Gut, der Daniel Olbrychski ist der Auffassung, daß er das schaupielerisch jederzeit herstellen kann. Daß er ein sehr guter Schauspieler ist, steht außer Frage, aber ich glaube, man kann z.B. diese physische Erfahrung, die ihm nach dem Trekking von sechs Tagen auch ins Gesicht geschrieben steht, nicht einfach so spielerisch herstellen. Das hat dann mit dem Bart zu tun, das hat mit Falten zu tun. Darauf möchte ich eigentlich nicht verzichten. Für die Geschichte ist die Erfahrung wichtig, hier im Himalaya ein Trekking gemacht zu haben. Man merkt, wenn man morgens aufsteht, daß man im Schlafsack geschlafen hat und nicht im Himmelbett. Man muß sich hier im See, im Fluß waschen, und spüren wie kalt es ist. Die Haare sind anders, man ist verstaubt.

 

 

 


 

Das Ziel der Trekking-Tour war der abgelegene Phoksundo-See im Dolpo im Westen Nepals.
Der Phoksundo-See, der tiefste See im Himalaya, hat eine seltene Magie. Im ersten Moment, als wir da über die Kuppe kamen und den See sahen, lag er vollkommen unscheinbar in einem merkwürdigen blassen Blau vor uns. Und alle waren eigentlich zuerst mal enttäuscht, und sagten, was, deswegen sind wir hier heraufmarschiert. Mir ging es auch so. Ich hatte das anders in Erinnerung und auch anders fotografiert. Und dann haben sich aber innerhalb einer Stunde Wind und Licht geändert und der See war sehr schillernd und schön. Punkt. Wie solche Einstellungen dann zustandekommen, interessiert das Publikum im Kino aber später nicht.
Das sinkende Nebelmeer erinnert an Bilder Caspar David Friedrichs; Neuffer hat seine Vision auf einem Berg, dem Ort innerer Erhöhung, darin folgt TRANSATLANTIS Topoi der Romantik.
Sicher spielt TRANSATLANTIS auch auf “Wanderer im Nebelmeer” von Caspar David Friedrich an, aber dieses Nebelmeer ist zuerst einmal ein ganz starkes, zentrales Bild meiner Kindheit. Wer dieses Motiv einmal selber in den Bergen gesehen hat, wie fast jeder, der dort aufgewachsen ist, wird sofort wissen, wovon ich spreche. Die Bergspitzen ragen dann wirklich nur noch als kleine Inseln aus dem Nebel.

____________________

◆ Deine Aufgabe ◆
Aktualisiere den Abschnitt der Seite von „Das sinkende Nebelmeer“ bis einschließlich „Topoi der Romantik.“, indem du „Nebelmeer“ durch „Wolkenmeer“ ersetzt, und gib ihn vollständig wieder.

____________________

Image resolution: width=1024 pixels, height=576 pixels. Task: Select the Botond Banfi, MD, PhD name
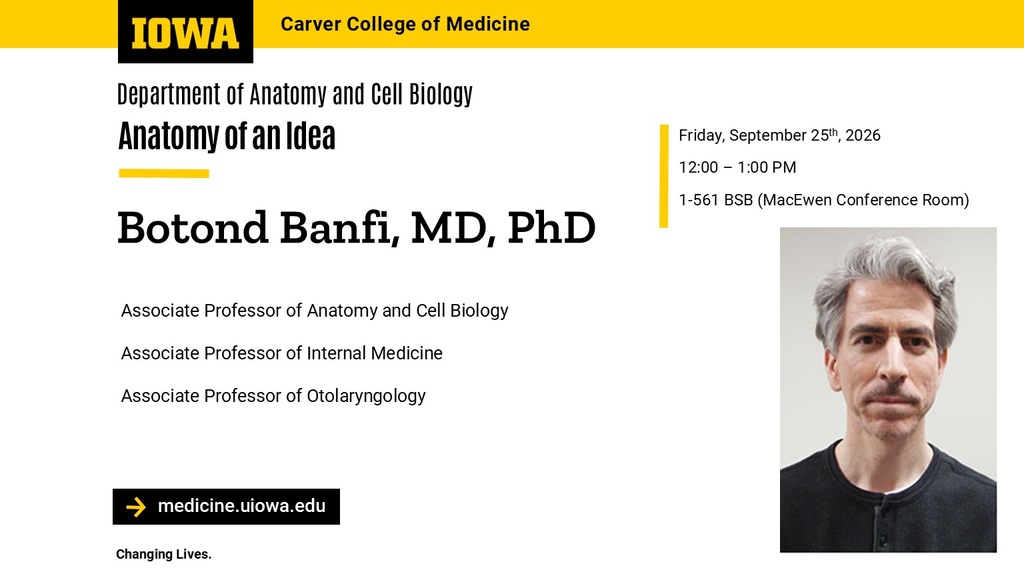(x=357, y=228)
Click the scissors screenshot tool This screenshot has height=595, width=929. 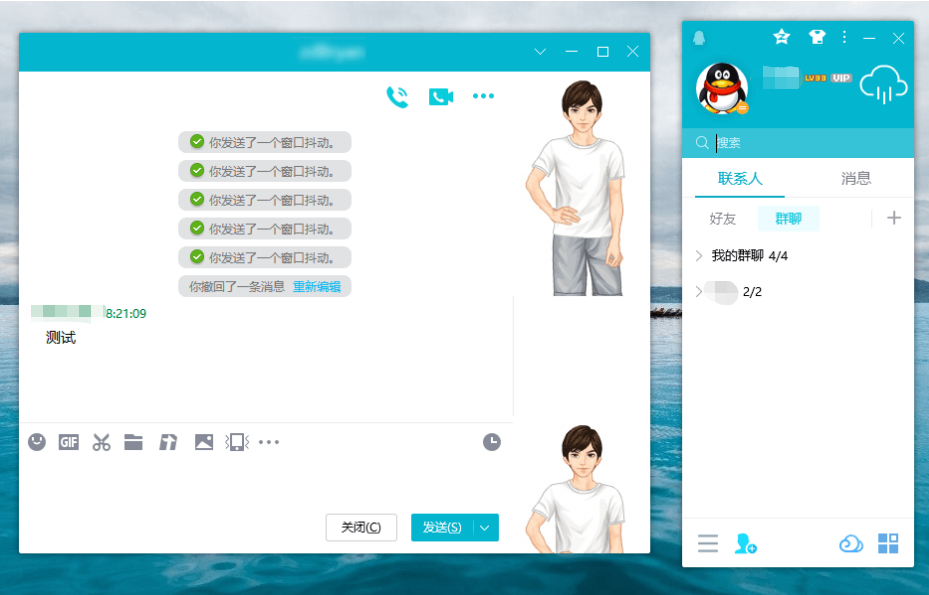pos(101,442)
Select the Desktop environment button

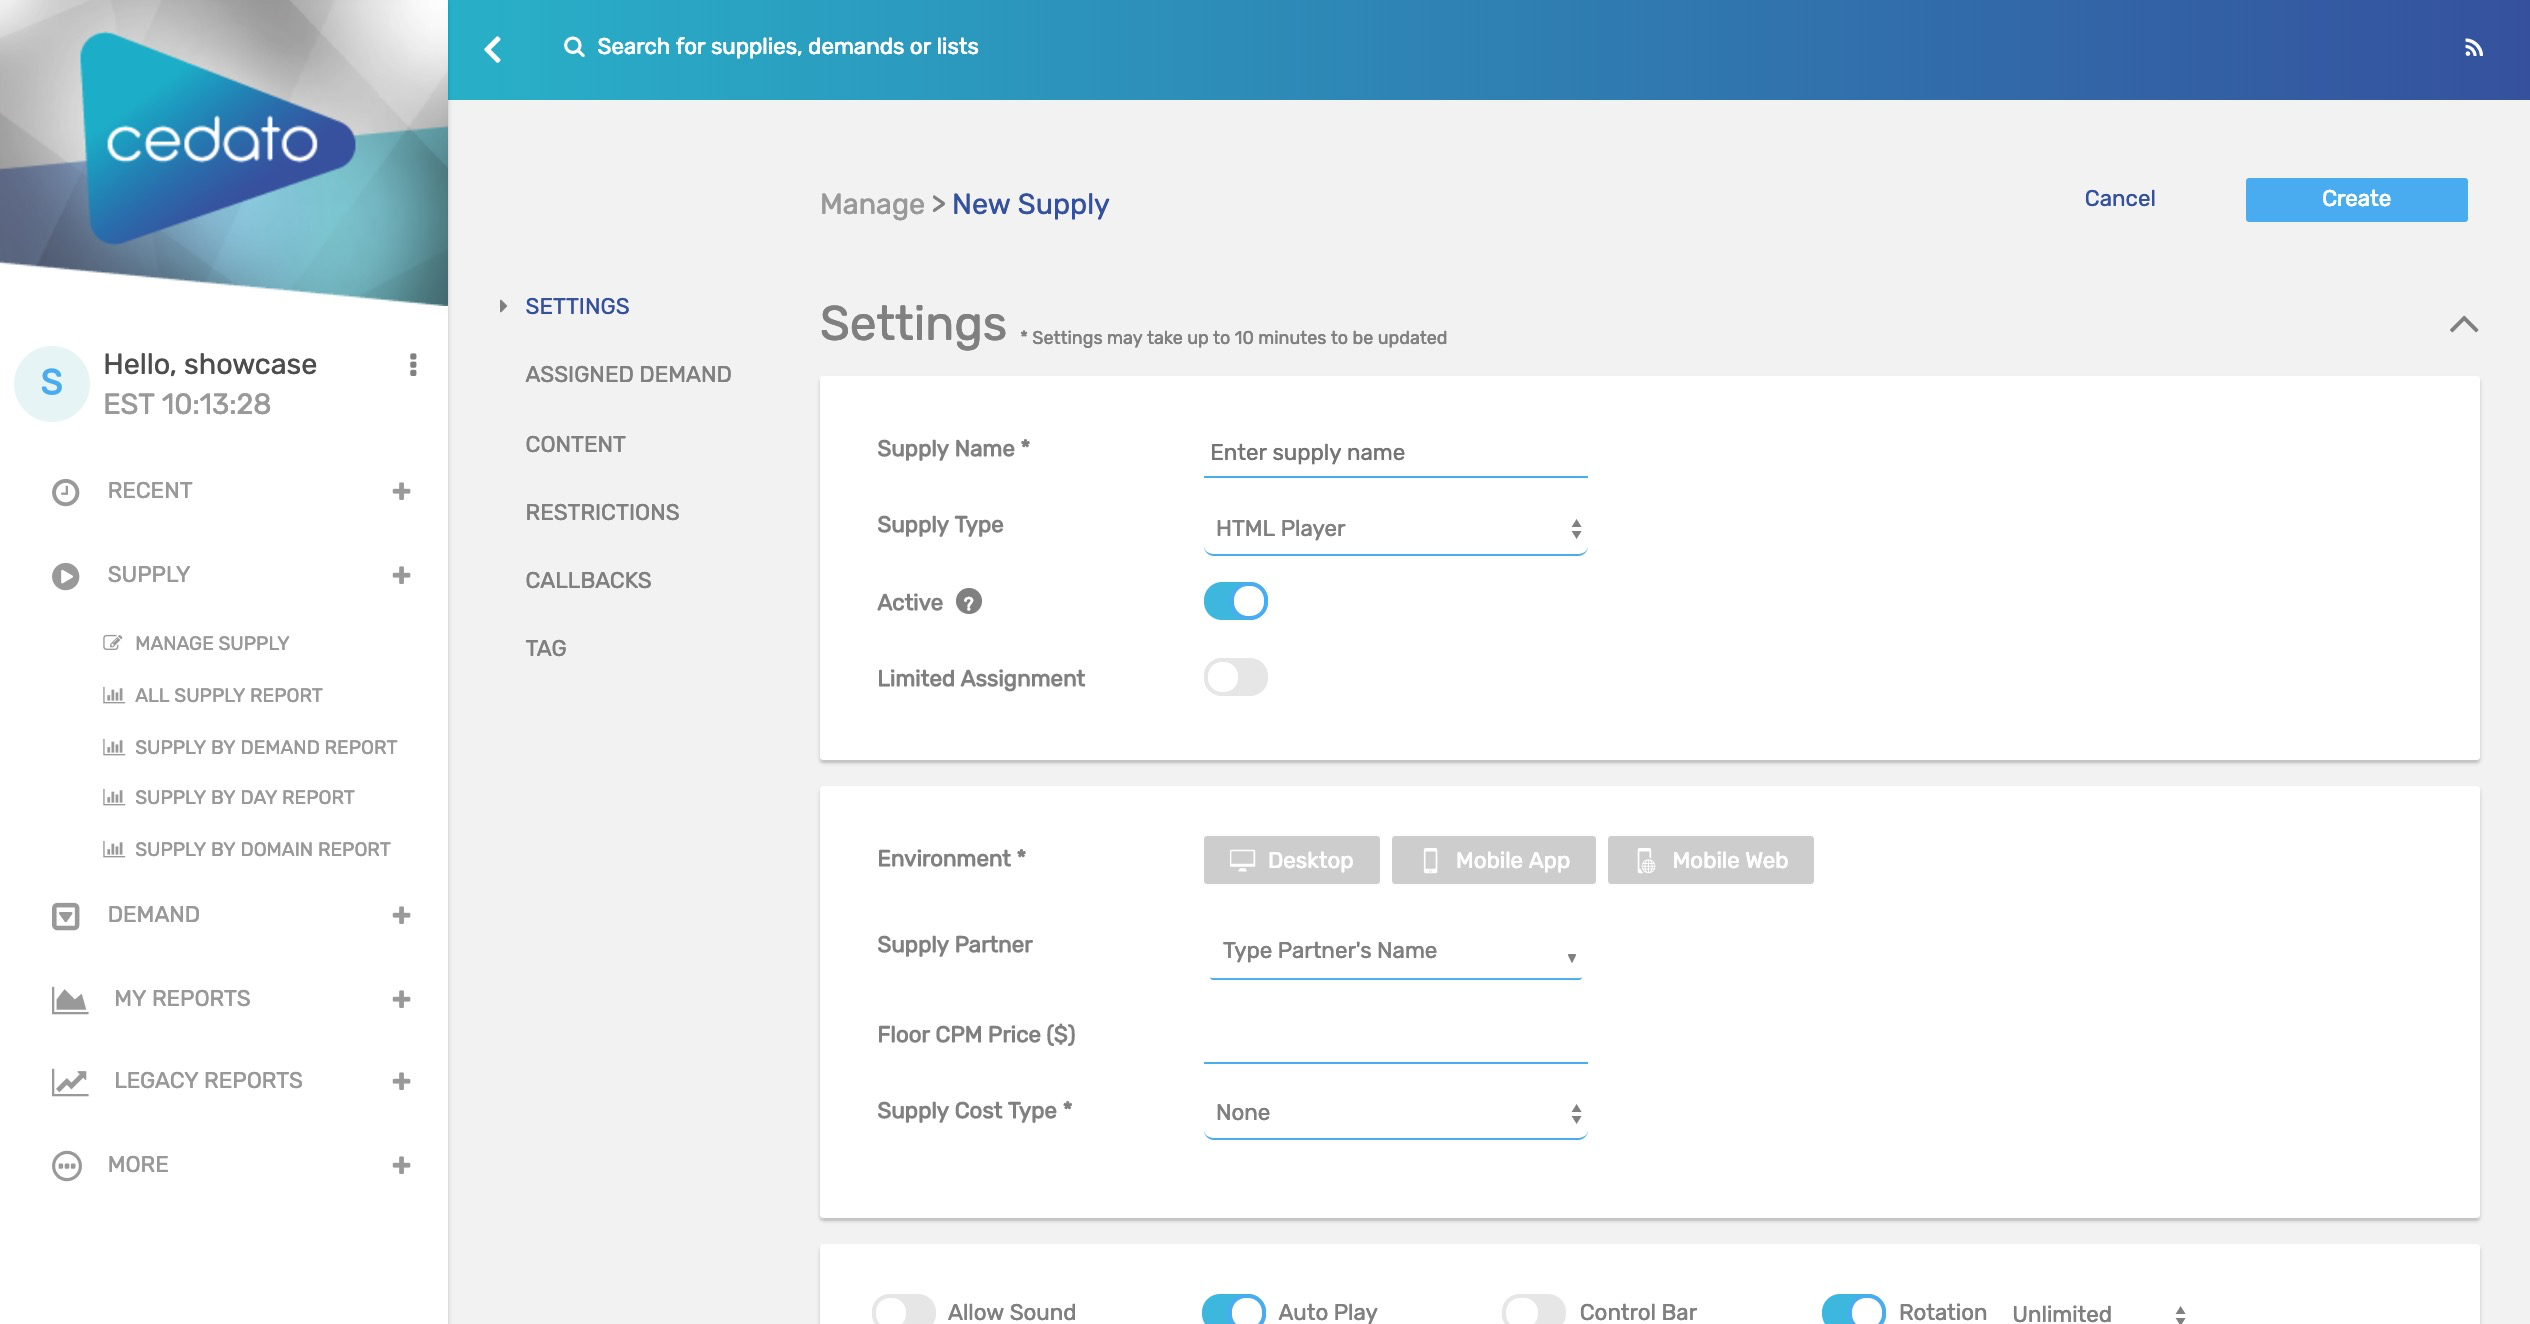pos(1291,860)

____________________

◆ Lösung ◆
Das sinkende Wolkenmeer erinnert an Bilder Caspar David Friedrichs; Neuffer hat seine Vision auf einem Berg, dem Ort innerer Erhöhung, darin folgt TRANSATLANTIS Topoi der Romantik.